▶ SHORT PROBLEM A
Translate this sentence from the passage on cloud security into Spanish: "Federated domains would allow users from that new federated domain to access your environment."
▶ SHORT PROBLEM B
Repeat word for word the part of the passage on cloud security from "And there is" to "attention to it.".

▶ GIVEN TEXT
For example create permanent or temporary keys. If you have, we've seen cases, for example, where developers had root keys of an AWS environment, that is pretty bad, you should never get root keys. You had to enforce segregation of duties and principle of least privilege because basically a person with a root key, once you have a root key, you can do whatever you want and take over. You had to watch users and even privileged users creating trust policies cause trust policies, that can be attached to a role for example, can allow somebody to escalate privileges. You had to watch for temporary tokens and probably tokens can be abused such as Oauth2 tokens and GCP or watch for commands such as AssumeRole or GetSessionTokens. These are things that for example, would allow any user or an attacker to assume someone's role that has higher privileges or refresh a session because they were able to obtain the token.

Let's say they were able to obtain a compromised and endpoint, for example, where there is an SDK, or a CLI or AWS. They might be able to extend their sessions by executing this commands or even increased privileges, they had to do a little work to find the correct roles. But these are things that you had to watch for. Also things that you should be aware of is if you have an Azure environment, you have to watch for the creation of federated domains. Federated domains would allow users from that new federated domain to access your environment.

And there is a technique basically where you can create a backdoor federated domain to then basically access it. This is just something you had to watch for, and the same thing with service principles, service principles that are associated with the creation of federations. So this should be an event for example that if you see, you should pay attention to it.

▶ LISTED ENTRIES
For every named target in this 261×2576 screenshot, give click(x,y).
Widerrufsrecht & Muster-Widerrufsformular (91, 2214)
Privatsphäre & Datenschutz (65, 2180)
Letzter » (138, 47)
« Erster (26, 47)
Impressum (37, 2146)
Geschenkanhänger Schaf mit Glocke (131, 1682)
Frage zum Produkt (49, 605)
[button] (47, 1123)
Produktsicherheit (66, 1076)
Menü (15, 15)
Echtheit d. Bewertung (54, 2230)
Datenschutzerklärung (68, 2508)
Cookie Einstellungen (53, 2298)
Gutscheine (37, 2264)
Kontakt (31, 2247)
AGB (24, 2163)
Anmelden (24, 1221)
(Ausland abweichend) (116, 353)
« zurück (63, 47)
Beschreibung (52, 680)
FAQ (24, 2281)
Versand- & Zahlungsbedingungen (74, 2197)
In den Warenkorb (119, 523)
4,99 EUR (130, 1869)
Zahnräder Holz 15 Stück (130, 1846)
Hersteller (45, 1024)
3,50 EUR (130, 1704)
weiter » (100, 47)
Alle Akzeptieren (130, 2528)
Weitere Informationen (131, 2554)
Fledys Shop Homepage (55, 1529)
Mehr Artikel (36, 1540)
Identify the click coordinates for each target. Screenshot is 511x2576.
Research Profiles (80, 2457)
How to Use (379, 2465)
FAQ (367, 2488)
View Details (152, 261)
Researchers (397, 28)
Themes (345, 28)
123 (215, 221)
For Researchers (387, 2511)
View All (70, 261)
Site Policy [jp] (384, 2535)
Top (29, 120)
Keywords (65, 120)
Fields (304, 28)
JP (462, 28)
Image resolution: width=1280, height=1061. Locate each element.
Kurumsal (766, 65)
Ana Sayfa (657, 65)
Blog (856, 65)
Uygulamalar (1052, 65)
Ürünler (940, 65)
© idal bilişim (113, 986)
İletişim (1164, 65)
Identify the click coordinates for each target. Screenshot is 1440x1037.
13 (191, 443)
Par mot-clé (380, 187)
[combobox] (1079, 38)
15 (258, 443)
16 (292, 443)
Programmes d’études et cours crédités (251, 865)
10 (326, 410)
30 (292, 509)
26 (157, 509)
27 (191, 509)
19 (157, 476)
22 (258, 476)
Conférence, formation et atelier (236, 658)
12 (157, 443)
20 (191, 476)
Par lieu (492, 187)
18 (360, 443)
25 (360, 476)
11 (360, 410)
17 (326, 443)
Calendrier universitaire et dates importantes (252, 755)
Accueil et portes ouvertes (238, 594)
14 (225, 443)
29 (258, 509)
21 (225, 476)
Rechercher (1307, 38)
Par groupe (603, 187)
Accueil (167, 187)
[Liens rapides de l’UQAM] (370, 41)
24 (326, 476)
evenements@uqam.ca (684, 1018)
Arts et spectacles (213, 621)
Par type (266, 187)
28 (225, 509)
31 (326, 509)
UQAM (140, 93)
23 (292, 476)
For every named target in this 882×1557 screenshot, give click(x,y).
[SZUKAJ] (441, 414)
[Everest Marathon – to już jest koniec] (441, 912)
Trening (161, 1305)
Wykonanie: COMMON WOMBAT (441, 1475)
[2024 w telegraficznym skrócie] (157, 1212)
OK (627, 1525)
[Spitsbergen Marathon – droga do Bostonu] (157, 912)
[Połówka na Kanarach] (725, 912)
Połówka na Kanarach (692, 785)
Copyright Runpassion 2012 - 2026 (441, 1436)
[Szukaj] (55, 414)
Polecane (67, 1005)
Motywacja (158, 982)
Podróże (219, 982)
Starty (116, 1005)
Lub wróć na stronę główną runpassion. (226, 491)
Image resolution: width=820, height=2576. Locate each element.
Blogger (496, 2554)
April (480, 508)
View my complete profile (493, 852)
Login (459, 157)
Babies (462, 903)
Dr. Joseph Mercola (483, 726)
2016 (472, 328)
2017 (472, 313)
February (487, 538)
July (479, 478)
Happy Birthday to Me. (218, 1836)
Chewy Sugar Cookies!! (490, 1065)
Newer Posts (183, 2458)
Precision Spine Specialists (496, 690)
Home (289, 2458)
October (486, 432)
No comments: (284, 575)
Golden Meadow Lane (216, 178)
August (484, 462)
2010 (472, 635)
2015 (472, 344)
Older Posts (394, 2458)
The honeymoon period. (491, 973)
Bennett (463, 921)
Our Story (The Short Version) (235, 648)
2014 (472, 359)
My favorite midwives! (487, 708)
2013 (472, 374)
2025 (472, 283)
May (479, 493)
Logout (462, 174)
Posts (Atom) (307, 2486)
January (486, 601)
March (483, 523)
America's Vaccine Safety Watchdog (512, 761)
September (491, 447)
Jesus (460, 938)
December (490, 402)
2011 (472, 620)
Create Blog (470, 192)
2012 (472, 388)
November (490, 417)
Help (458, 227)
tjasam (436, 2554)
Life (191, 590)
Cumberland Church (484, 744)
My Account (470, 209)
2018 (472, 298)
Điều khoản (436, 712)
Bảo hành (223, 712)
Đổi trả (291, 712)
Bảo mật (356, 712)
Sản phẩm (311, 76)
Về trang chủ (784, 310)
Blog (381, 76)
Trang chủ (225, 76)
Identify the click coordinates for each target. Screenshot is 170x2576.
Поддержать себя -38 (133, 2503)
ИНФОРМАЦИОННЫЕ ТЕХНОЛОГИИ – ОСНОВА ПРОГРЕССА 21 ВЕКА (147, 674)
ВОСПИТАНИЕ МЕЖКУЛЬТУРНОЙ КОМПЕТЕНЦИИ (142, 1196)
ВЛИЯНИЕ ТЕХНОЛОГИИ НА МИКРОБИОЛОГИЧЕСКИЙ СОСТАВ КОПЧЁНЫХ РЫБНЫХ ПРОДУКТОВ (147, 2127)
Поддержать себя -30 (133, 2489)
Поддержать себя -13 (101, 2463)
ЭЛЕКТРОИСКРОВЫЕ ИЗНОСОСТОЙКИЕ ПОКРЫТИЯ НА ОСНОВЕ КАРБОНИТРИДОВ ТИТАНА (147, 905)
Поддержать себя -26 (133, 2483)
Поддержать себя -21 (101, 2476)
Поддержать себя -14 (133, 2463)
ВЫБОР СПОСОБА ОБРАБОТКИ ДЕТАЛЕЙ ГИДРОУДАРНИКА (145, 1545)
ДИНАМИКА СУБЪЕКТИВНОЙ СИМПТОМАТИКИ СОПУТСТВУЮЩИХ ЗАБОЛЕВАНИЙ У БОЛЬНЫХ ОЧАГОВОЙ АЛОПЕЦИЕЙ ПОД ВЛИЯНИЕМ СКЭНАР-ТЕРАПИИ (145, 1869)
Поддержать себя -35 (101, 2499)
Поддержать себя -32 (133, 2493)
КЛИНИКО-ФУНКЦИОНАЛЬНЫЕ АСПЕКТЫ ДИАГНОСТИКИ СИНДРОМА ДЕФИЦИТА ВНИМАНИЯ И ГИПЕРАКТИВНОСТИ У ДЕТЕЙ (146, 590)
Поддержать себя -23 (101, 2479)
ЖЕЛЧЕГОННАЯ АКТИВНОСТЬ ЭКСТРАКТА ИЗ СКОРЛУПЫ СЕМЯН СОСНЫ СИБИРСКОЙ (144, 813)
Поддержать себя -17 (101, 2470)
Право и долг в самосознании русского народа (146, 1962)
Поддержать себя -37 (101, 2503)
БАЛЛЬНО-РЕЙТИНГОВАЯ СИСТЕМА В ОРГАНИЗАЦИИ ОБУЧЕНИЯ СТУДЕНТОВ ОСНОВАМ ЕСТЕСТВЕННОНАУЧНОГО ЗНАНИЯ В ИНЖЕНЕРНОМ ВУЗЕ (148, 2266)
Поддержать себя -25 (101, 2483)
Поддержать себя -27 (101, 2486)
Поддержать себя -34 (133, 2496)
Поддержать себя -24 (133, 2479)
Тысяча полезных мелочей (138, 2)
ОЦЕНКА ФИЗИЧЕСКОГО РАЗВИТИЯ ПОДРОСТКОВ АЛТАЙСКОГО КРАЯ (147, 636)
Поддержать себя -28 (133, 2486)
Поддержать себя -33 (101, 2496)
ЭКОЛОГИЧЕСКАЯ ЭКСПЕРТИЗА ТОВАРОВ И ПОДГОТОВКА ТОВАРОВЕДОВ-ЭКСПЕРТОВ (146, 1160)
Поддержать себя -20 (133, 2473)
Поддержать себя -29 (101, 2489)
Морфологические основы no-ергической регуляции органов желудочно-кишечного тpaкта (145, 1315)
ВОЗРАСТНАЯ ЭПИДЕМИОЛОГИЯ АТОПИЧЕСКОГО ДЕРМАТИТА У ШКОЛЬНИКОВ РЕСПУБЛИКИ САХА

▶ WORKED ANSWER A
Los dominios federados permitirían que los usuarios de ese nuevo dominio federado accedieran a su entorno.

▶ WORKED ANSWER B
And there is a technique basically where you can create a backdoor federated domain to then basically access it. This is just something you had to watch for, and the same thing with service principles, service principles that are associated with the creation of federations. So this should be an event for example that if you see, you should pay attention to it.